The number of permits issued in 2002 is still fewer than the record numbers of permits that were being issued during Hernando's construction boom in the 1980s, said Jodi Singer, the operations coordinator for the county Development Department.
Stuart Glover, the president of Palmwood Builders in Spring Hill, said he thought the building code changes explained about all of the increase in permits this year.
"There may have been some builders who prepaid a whole bunch of fees for permits because they felt like it was a good investment," Sher said, referring to builders who construct houses on speculation before they have found a purchaser. "Small builders, like us, are in no position to do spec homes."
Not everyone thinks that the jump in permits is a false indicator.
Bob Eaton of Artistic Homes Enterprises Inc. in Spring Hill concedes that some builders rushed through permits. But he also pointed to a continuing demand for new housing in the county, due in part to low mortgage rates and the opening of the Suncoast Parkway in 2001 .
"Mortgage rates haven't been this low for so long; people can borrow at the best rates," Eaton said. "And the bottom line is housing in this county is a bargain."
Because of the low interest rates and the parkway, experts have been expecting better activity in the local housing market over the past few years.
And if the national outlook is any indicator, that may be happening. May housing starts rose nationally by an unexpected 11.6 percent, the largest increase in nearly seven years, according to the U.S. Department of Commerce.
Yet, in Hernando County, some builders predict that the numbers of permits issued during the rest of 2002 will decline, with so many builders already having gotten their permits.
"Whenever you're trying to hurry up and beat something, eventually it all catches up," Eaton said.

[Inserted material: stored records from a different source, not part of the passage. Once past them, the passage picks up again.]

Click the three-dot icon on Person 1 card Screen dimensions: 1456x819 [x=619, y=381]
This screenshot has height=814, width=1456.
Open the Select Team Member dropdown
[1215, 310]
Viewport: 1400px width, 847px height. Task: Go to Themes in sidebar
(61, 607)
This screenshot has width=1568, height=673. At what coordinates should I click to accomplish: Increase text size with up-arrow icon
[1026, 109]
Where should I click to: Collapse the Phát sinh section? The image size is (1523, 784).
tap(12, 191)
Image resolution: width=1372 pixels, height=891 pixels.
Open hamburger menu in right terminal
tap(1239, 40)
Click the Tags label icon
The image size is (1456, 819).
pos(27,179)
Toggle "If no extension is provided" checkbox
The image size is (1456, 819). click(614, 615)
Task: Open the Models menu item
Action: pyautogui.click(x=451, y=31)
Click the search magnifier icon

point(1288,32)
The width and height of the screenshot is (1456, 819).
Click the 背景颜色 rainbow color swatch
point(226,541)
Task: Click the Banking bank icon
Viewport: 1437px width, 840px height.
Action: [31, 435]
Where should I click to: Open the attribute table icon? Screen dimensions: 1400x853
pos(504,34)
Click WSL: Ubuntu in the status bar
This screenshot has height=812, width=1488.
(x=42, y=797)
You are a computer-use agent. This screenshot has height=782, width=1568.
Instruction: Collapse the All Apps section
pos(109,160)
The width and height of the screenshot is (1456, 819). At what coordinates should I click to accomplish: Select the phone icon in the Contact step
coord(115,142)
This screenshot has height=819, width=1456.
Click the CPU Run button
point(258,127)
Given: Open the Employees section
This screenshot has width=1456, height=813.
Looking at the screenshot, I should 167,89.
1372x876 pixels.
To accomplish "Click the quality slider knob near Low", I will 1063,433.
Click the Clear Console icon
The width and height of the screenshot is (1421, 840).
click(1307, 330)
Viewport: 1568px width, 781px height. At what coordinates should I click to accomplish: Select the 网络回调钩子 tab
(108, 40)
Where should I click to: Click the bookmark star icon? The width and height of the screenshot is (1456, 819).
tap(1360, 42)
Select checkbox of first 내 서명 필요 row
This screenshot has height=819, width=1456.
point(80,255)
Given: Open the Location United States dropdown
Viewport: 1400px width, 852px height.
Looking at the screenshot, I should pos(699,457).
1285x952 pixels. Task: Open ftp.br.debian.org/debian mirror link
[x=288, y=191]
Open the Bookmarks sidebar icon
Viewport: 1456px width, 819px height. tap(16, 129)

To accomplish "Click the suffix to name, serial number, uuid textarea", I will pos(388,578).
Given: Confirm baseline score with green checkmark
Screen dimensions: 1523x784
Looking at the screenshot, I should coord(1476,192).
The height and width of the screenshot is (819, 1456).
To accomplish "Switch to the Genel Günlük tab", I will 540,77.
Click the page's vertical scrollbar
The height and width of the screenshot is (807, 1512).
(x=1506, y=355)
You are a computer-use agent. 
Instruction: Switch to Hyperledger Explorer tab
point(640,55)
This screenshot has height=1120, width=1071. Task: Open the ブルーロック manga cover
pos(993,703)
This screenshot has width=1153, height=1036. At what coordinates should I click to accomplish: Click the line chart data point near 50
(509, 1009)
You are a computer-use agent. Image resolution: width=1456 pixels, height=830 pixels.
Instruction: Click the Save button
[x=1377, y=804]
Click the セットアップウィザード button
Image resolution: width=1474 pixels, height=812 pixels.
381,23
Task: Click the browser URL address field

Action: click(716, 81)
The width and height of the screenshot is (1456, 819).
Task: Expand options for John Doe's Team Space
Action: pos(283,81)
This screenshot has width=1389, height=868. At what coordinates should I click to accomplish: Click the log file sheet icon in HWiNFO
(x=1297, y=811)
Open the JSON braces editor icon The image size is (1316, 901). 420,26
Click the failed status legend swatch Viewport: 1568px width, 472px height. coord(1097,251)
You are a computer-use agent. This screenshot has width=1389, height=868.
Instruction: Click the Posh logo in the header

Rick Pearson, the president of Proud Pelican Construction of Brooksville, acknowledged that a lot of builders, including him, tried to rush permits through in order to beat the effective date for the new state building codes.
"As long as you had the permit applied for by March 1, you didn't have to comply," Pearson said.
He said it was more cost-effective to apply for the permits early rather than wait and be forced to re-engineer drawings to meet the stricter codes.
The new building codes are intended to better equip buildings to withstand hurricanes and storms and to make houses more energy efficient.
The higher impact fees that took effect in June pushed the price of a new home up by about $2,000.